KITTEN: Anne, over the next 12 months, what should financial institutions be focusing on in the way of identity-theft protection?
WALLACE: Well, I think it really goes back to what I just discussed. It's continually watching the technology to see where are your customers? What are they doing? How are they interacting with both their financial-services company and with each other. But, how are they using that information, and what are we doing to educate our customers and potential customers about protecting themselves? I mean, I still do think there is really a sort of a knowledge gap, just with people understanding that if you put information out there, whether it's on Twitter or Facebook or so forth, it facilitates fraud. You think you're just sharing information with your friends and family, not realizing that other people are listening. I think financial institutions all know how devastating identity theft can be for their customers. I mean, I think they are very empathetic and understanding of that.
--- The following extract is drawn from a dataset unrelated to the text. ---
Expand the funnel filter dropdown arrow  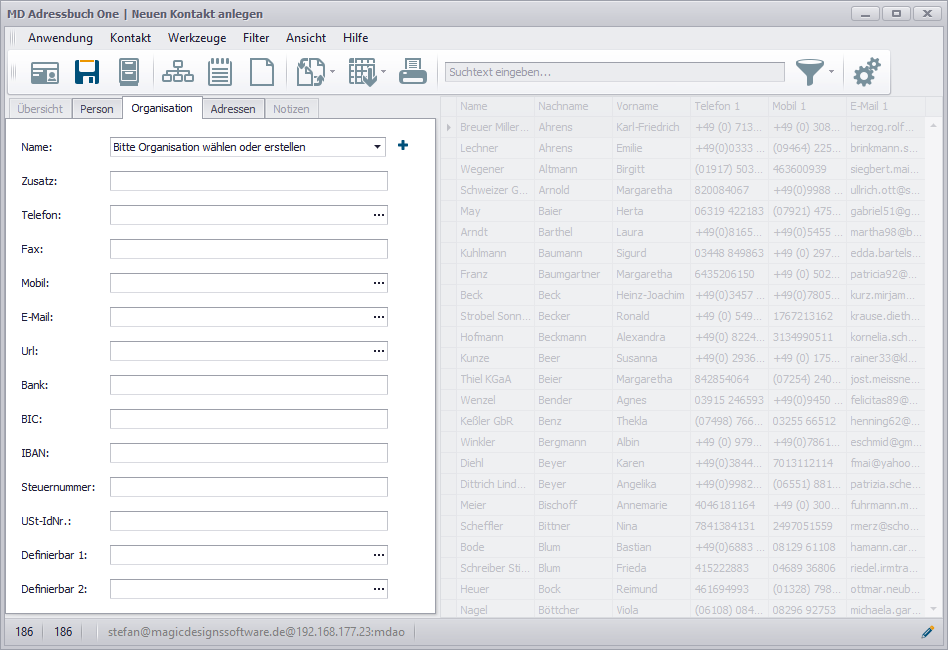point(832,72)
But I just say that we can't lose sight of that, of how personally people take this crime, how emotionally devastating it is, and to really be tuned into that when you, you know, when you get those calls in the call center or in the branches or whatever from people who really feel as if they have been violated. Try to be responsive to that emotional need, as well as the business need. And I guess the other thing is just reinforcing what I said earlier, about the need to constantly educate people about the emerging risks, and to find as many ways as we possibly can to communicate with people. What are the opportunities to educate? What are the opportunities to communicate about risks? And don't assume that people understand it. My experience is that consumers really want to work with their financial institution; they want to be partners, and they want to hear from us, from the institutions, about what they should be doing. So, I think we have a great opportunity to partner, to educate. Maybe we just have to find different ways, better ways, more ways, you know, to reach people.